That’s not to say the situation is hopeless. Royal Mail is estimated to have almost 50pc of the UK’s parcel delivery business. This scale and the cash-generative nature of the company means it is well-placed to survive, if not thrive as it is able to invest in new technology to deliver efficiencies smaller competitors can’t hope to match, as well as being able to improve service, such as the trial of Sunday deliveries.

Ms Greene is also trimming away at costs, and analysts reckon there is plenty of fat left to go, a consequence of its centuries of public ownership.
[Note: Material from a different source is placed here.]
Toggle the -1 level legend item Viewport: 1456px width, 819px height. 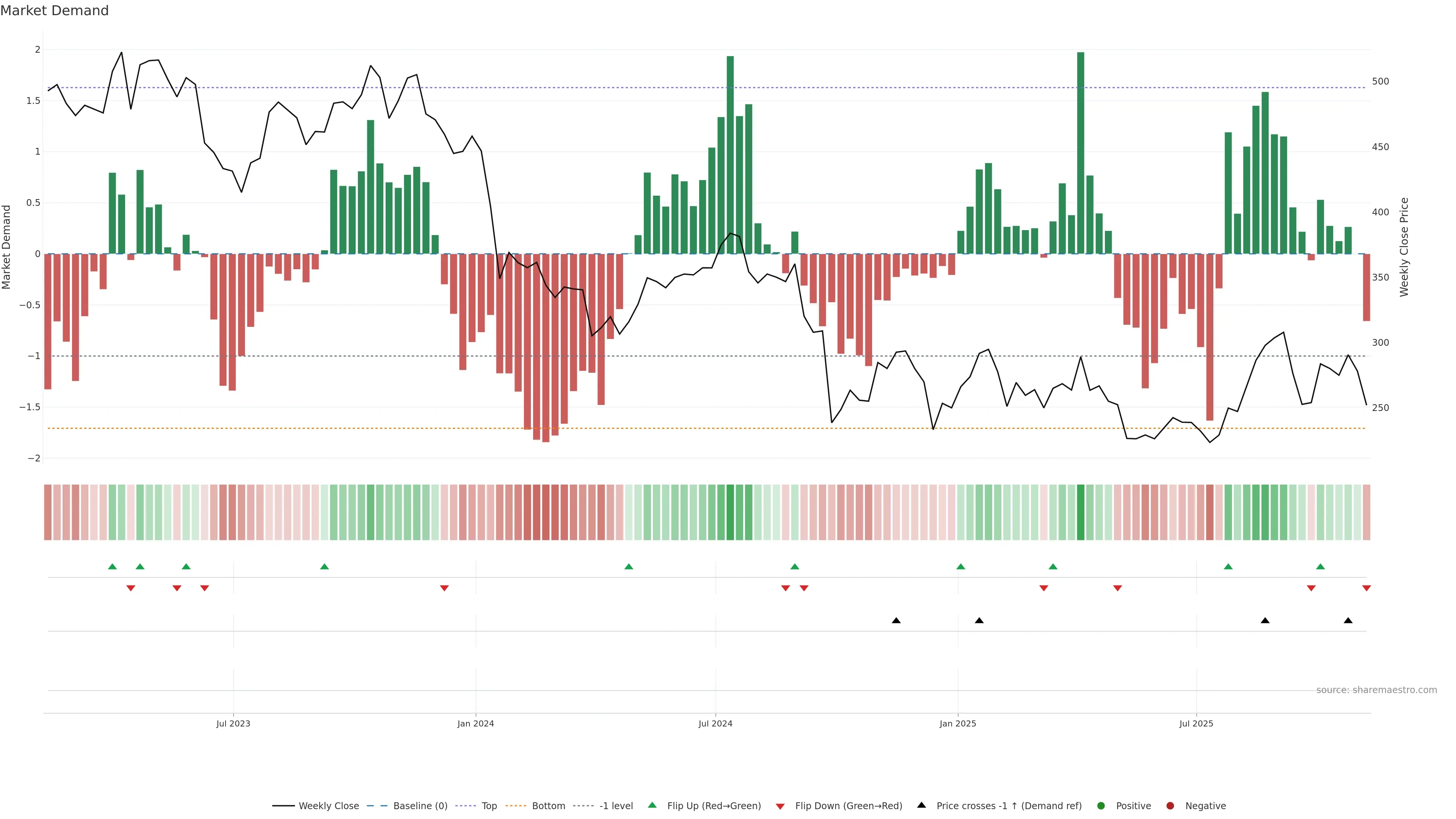[x=615, y=806]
The company cut 3,500 jobs last year, generating £191m in redundancy costs, and while this axe-wielding will pay off in the long term, a 2.8pc pay rise for frontline staff to keep them on board during the chief executive’s transformation of Royal Mail weighs on operating profit. 

The biggest issue for the company is the structural decline in the number of letters being sent. We’re just not writing like we used to, and companies which once posted out bills are steadily making it harder for customers to receive a printed copy as websites and telephone payments allow them to cut costs. Royal Mail is campaigning to preserve printed communication but ultimately it’s fighting a losing battle. 
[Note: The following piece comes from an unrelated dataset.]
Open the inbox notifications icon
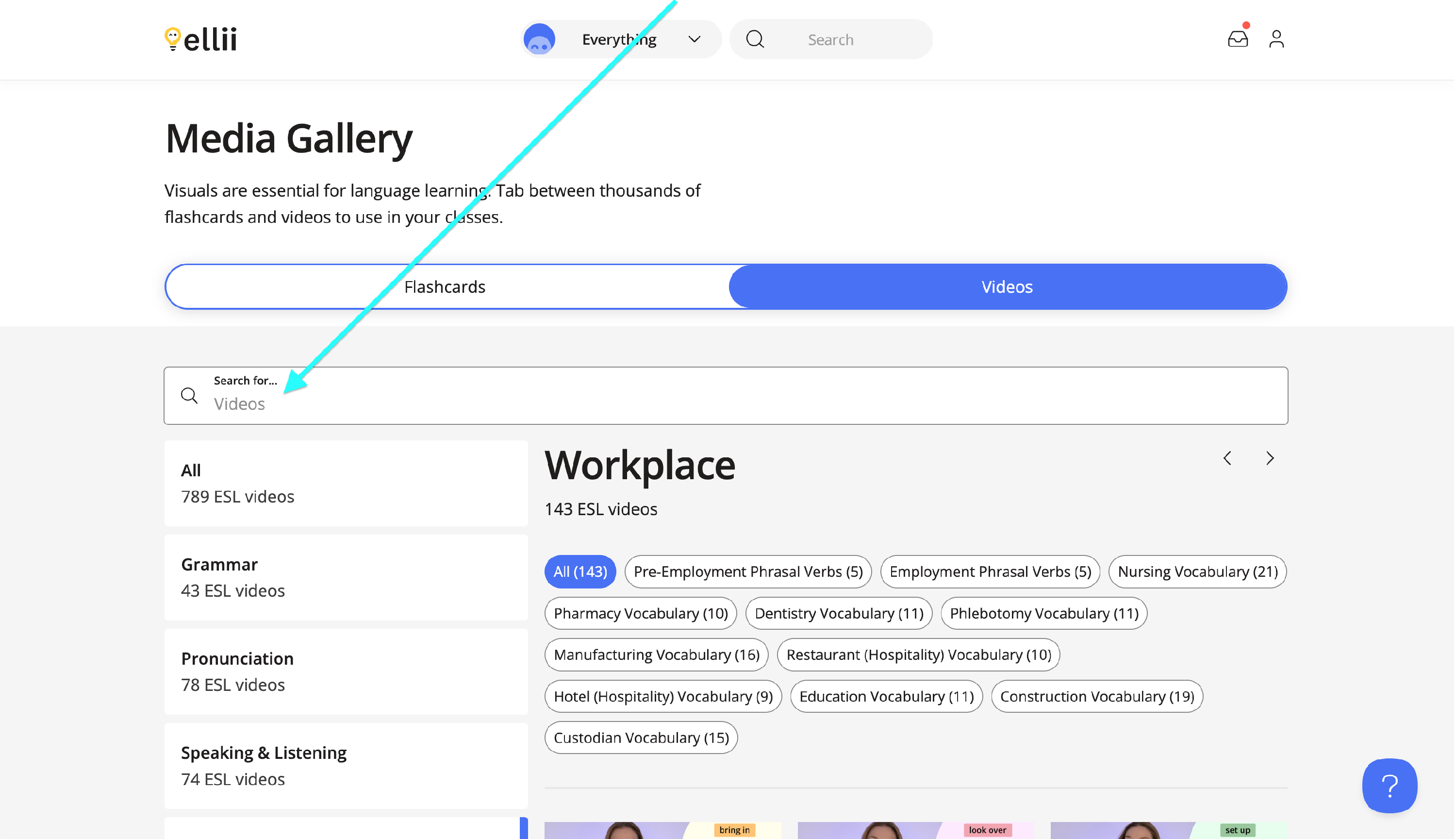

This was referred to in the update, which revealed a 2pc decline in addressed letter volumes. Even the boost from the EU referendum mailshots had only a small impact – discounting these letter volumes were 4pc lower.

There has been some relief for Royal Mail. Watchdog Ofcom’s decided not to impose price controls on letter postage after an investigation over concerns of a lack of competition in the market following Whistl’s withdrawal last year.